Rétro - De l'oubli et du souvenir

Par Laura TomassiniLex Kleren Changer en allemand pour l'article original

Écouter cet article

Le Lëtzebuerger Journal fête déjà son deuxième anniversaire digital. Nous avons trouvé notre place dans le paysage médiatique, nous avons évolué et nous sommes prêt∙e∙s pour 2023. Tout cela ne serait pas possible sans les personnes qui nous font part de leurs expériences et de leurs points de vue. À cette occasion, chaque membre de l'équipe a choisi un article qui l'a particulièrement marqué∙e cette année.

Seniors, retraité·e·s, grands-mères et grands-pères – quel que soit le titre qu'on leur donne, ils·elles représentent cette partie de la société qui a déjà laissé derrière elle la partie de la vie marquée par l'activité (professionnelle). Ce sont des personnes qui glissent insidieusement vers une existence plus passive, dont les capacités diminuent lentement mais sûrement et qui, à un moment donné, ont besoin d'aide.
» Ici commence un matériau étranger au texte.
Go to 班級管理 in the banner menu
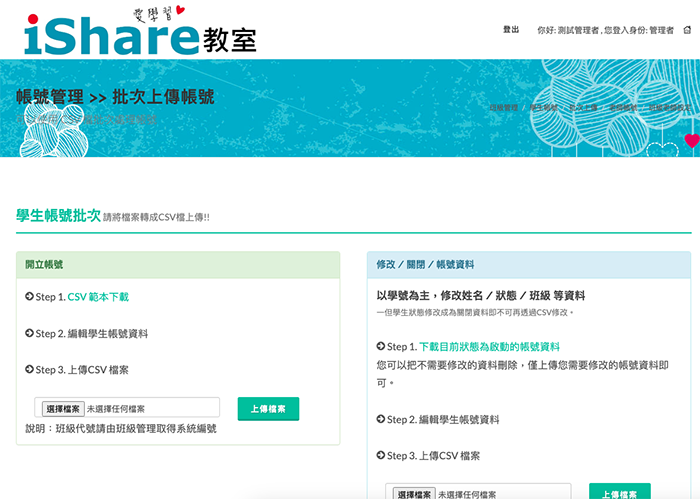pos(504,107)
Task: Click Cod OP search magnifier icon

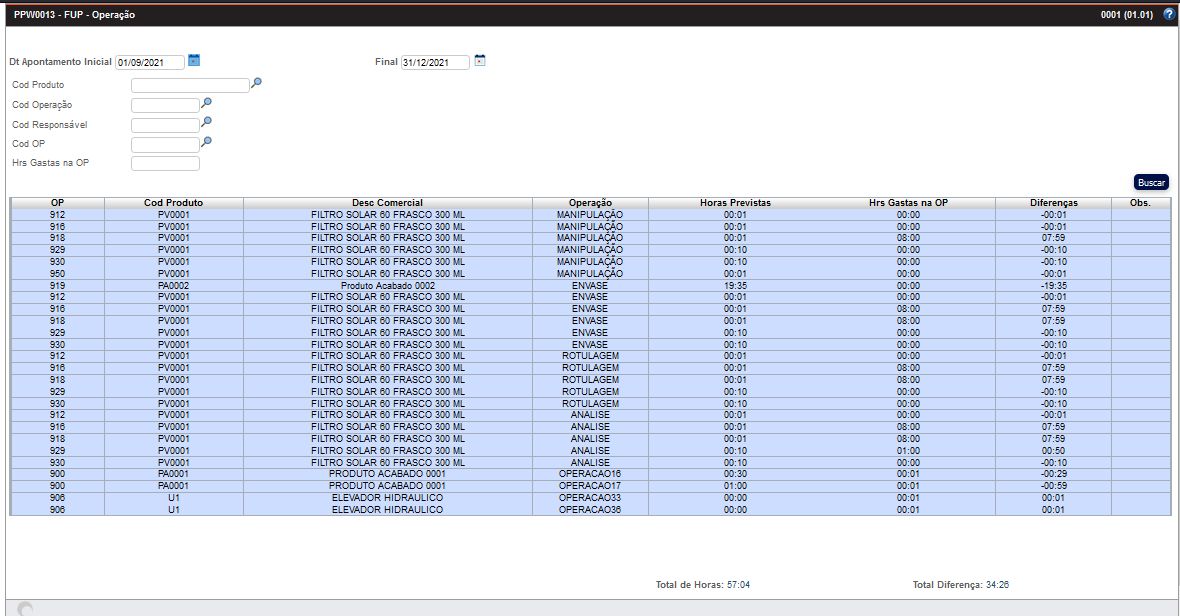Action: 207,142
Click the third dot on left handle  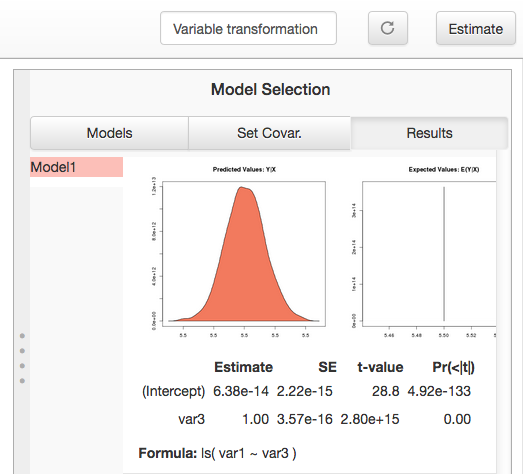click(x=22, y=366)

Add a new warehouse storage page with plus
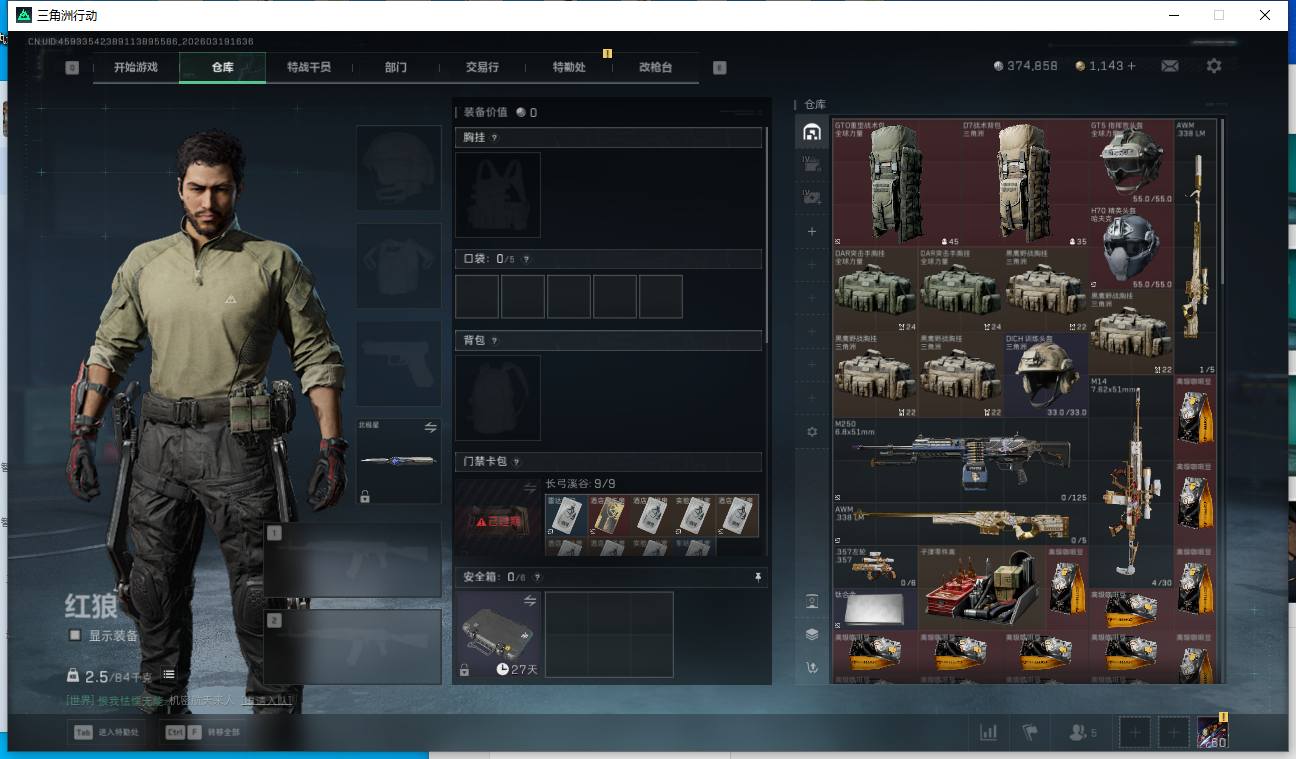point(812,231)
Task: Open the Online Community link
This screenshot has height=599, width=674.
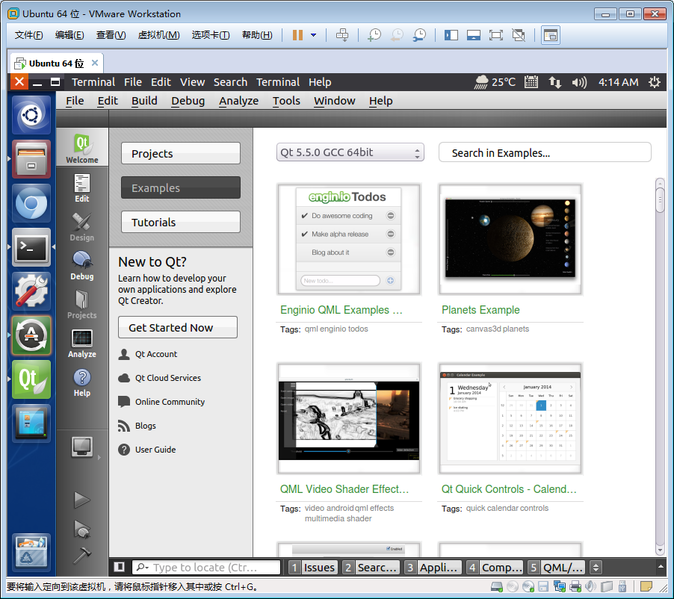Action: (169, 402)
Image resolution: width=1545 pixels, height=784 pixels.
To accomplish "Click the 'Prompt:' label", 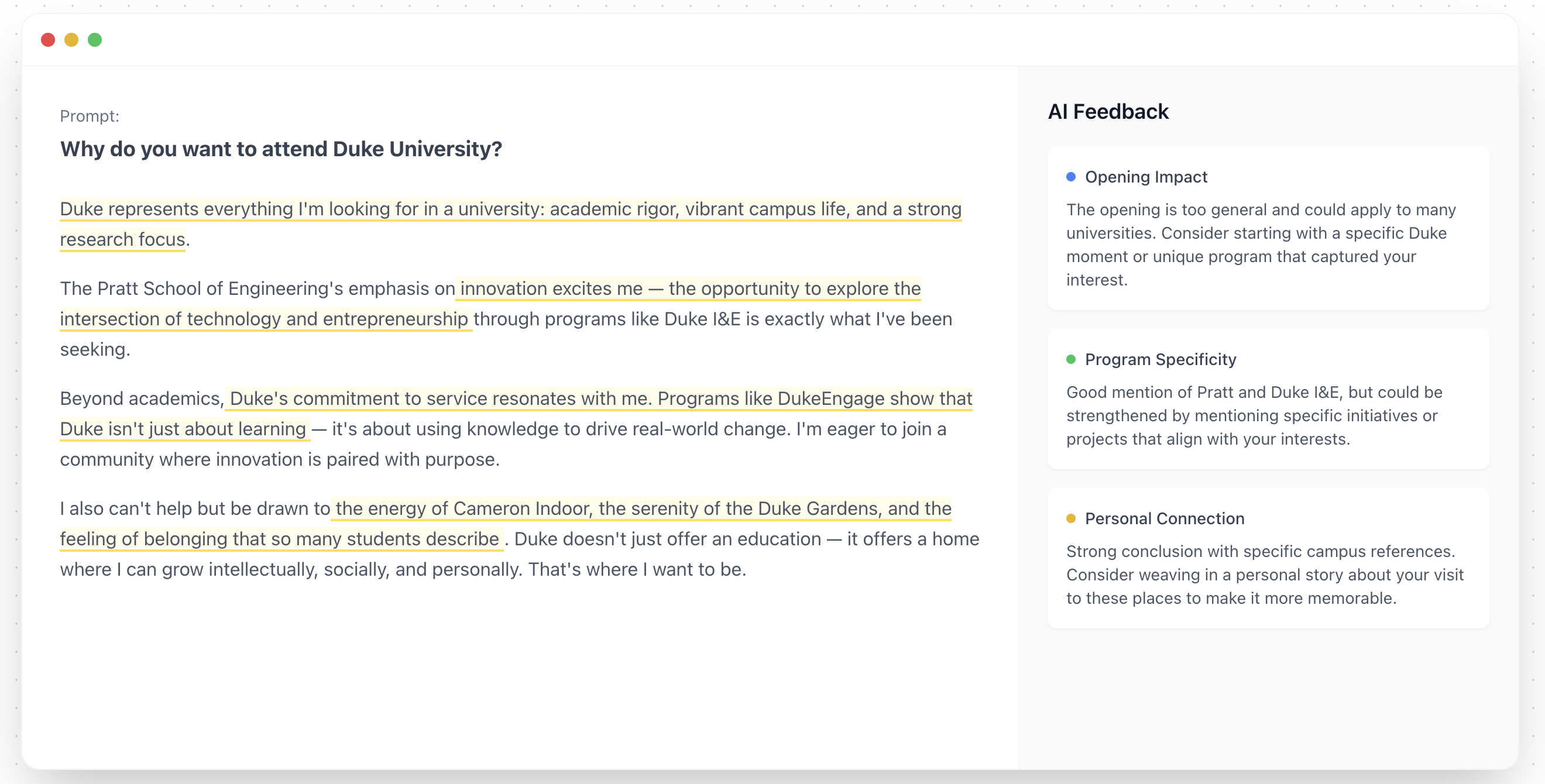I will (90, 116).
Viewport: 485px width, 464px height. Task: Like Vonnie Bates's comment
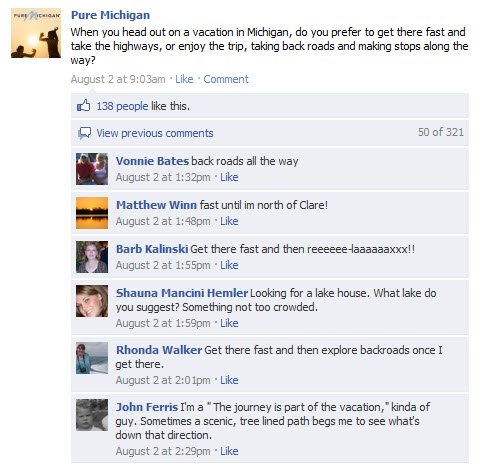point(229,177)
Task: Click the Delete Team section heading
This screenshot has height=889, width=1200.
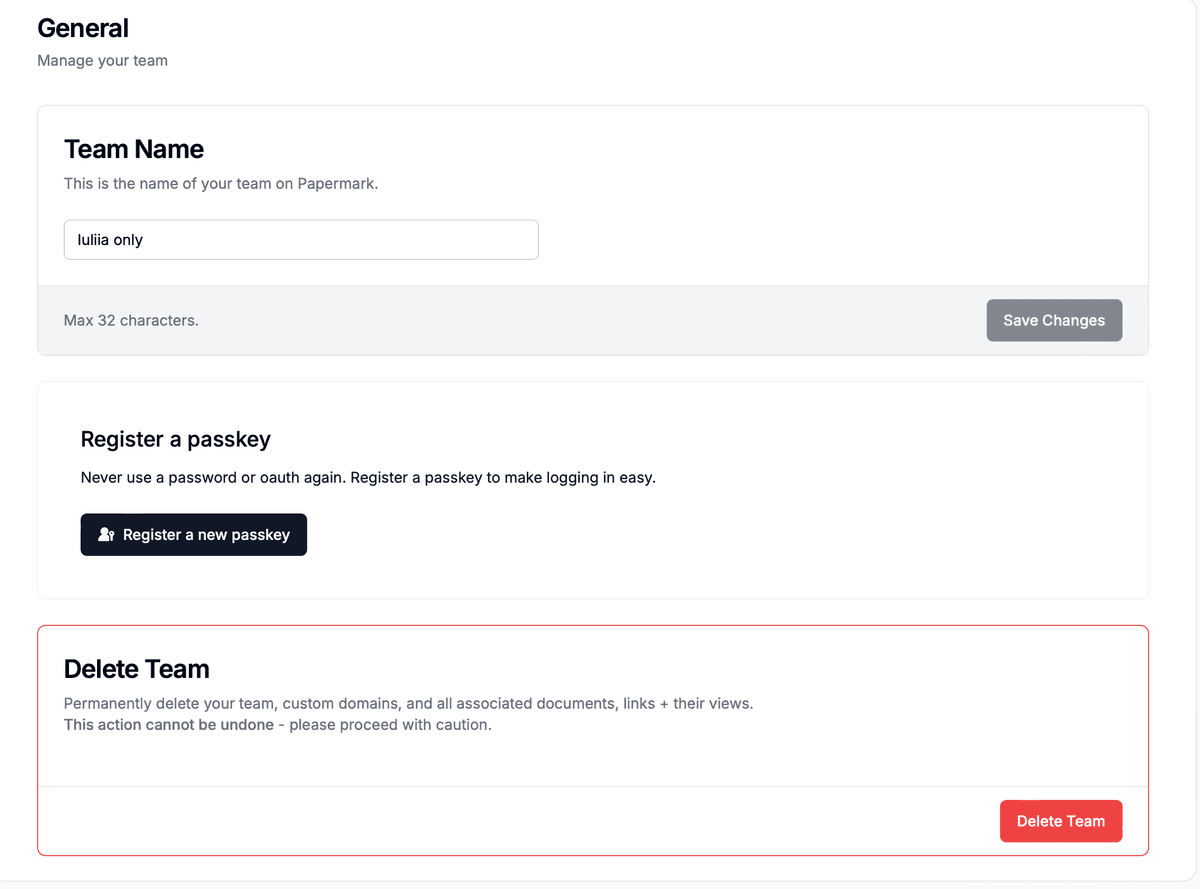Action: pyautogui.click(x=137, y=669)
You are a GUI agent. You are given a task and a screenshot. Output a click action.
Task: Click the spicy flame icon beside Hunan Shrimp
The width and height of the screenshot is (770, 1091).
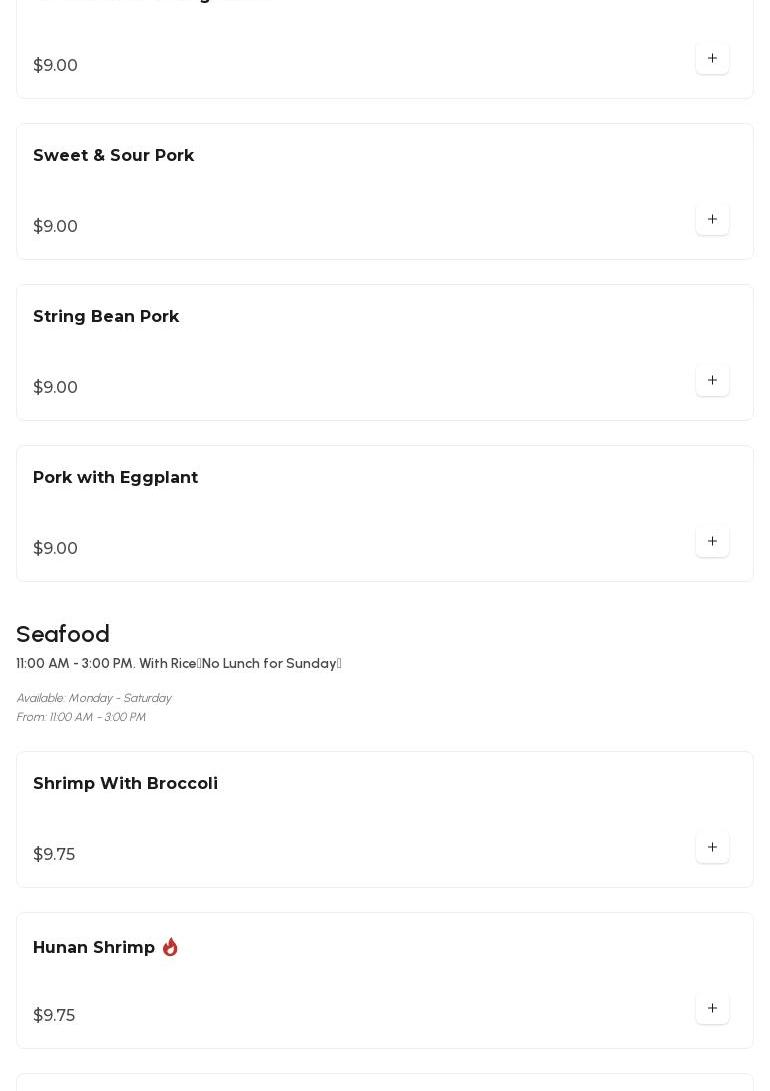click(x=170, y=947)
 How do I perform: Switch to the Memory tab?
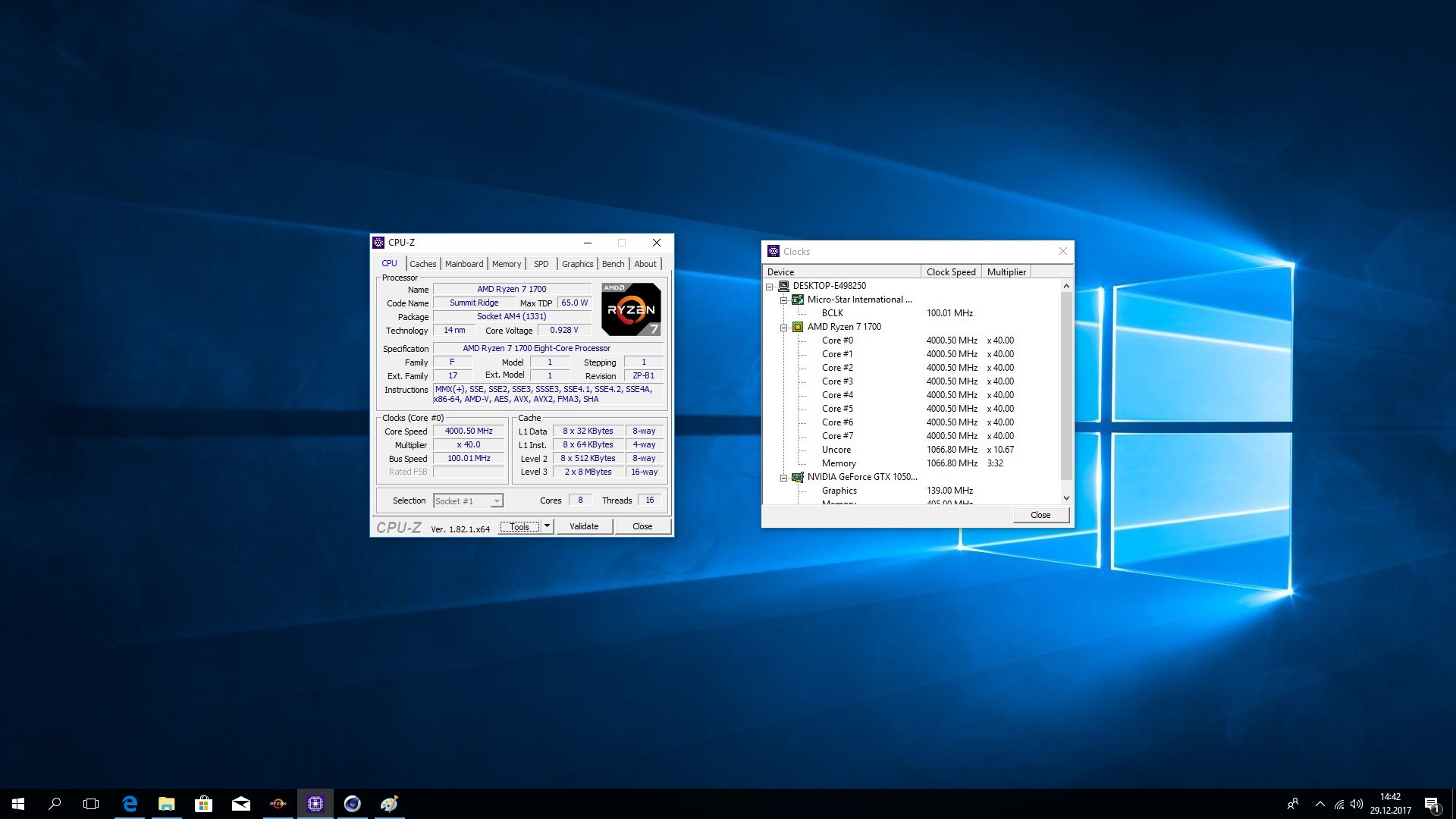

Mais les personnes arrivant au dernier chapitre de leur vie sont aussi celles qui possèdent une richesse qui me fait toujours écouter avec fascination – elles sont riches en histoires qu'elles ont vécues, en expérience accumulée tout au long d'une vie et en sagesse qui en résulte, même si celle-ci ne correspond parfois pas à la définition classique.

De manière inhabituelle pour le journalisme « traditionnel », j'ai parlé de ma propre expérience au début de mon texte sur l'approche des personnes atteintes de démence, car deux de mes grands-parents ont eu ou ont la maladie d'Alzheimer, la forme la plus courante de démence. Ce qui submerge rapidement de nombreux proches, je le considère comme faisant partie du vieillissement. Comme dirait ma grand-mère, on « retourne à l’enfance ». Avec l'âge, les pensées se replient sur le passé. Ce qui appartient depuis longtemps au « passé » revient en mémoire comme si c'était hier. En revanche, ce qui a été vécu récemment est victime de l'oubli, les bases comme les bonnes manières à table ou l'étiquette en public sont comme effacées, car ce qui était encore là il y a deux minutes n'existe déjà plus dans la conscience des personnes atteintes de démence.

Bien sûr, les conversations deviennent plus répétitives, les échanges se limitent généralement à des « vieux dossiers » et les moments passés ensemble se déroulent en grande partie – si ce n'est entièrement – dans le salon de la maison, car les capacités physiques diminuent également avec la progression de la démence. Pourtant, la personne dont la mémoire est troublée par la maladie ne doit pas être oubliée avant d’appartenir au passé, bien au contraire. C'est justement lorsque la mémoire s'efface que l'affection est nécessaire. Un geste affectueux, une étreinte, une poignée de main encourageante. Tout ce dont on a besoin quand on se sent perdu et peu sûr de soi. Et pour les personnes atteintes de démence, l'insécurité devient un jour ou l'autre un compagnon permanent.

« C'est justement lorsque la mémoire s'efface que l'on a besoin d'affection. Un geste affectueux, une étreinte, une poignée de main encourageante. Maintenir tout ce dont on a soi-même besoin quand on se sent perdu et peu sûr de soi. »

Ma grand-mère, qui a fêté son 93e anniversaire en novembre, oublie ainsi tous les détails de notre activité professionnelle, de notre statut relationnel ou des conversations que nous avons eues ensemble – mais ce qui reste, c'est le soupir de soulagement lorsqu'on lui répond « oui » à la question de savoir si ses enfants et petits-enfants sont heureux. En raison de sa maladie, elle ne sait plus où travaille mon ami, ni que je travaille moi-même depuis près de dix ans, ni comment s'appelle la personne qui vit avec elle 24 heures sur 24 et qui s'occupe d'elle. Tous ces détails n'ont pas vraiment d'importance, car ce qui compte pour elle, c'est de savoir qu'elle a pu nous transmettre quelque chose et que nous sommes satisfaits. Une sorte de sagesse, ou simplement la connaissance profonde de ce qui est vraiment important dans la vie.

Je pourrais remplir des pages avec les nombreuses histoires que ma « Boma » m'a racontées et qui me fascinent à chaque fois. Des pages avec tous les dictons qui me font sourire, mais derrière lesquels se cache toujours un peu de sagesse. Et je pourrais remplir des pages sur l'importance d'une bonne approche des personnes atteintes de démence, mais aussi des personnes âgées en général – car comme elles, nous vieillissons tous un jour et ne pouvons qu'espérer que quelqu'un le prenne à cœur.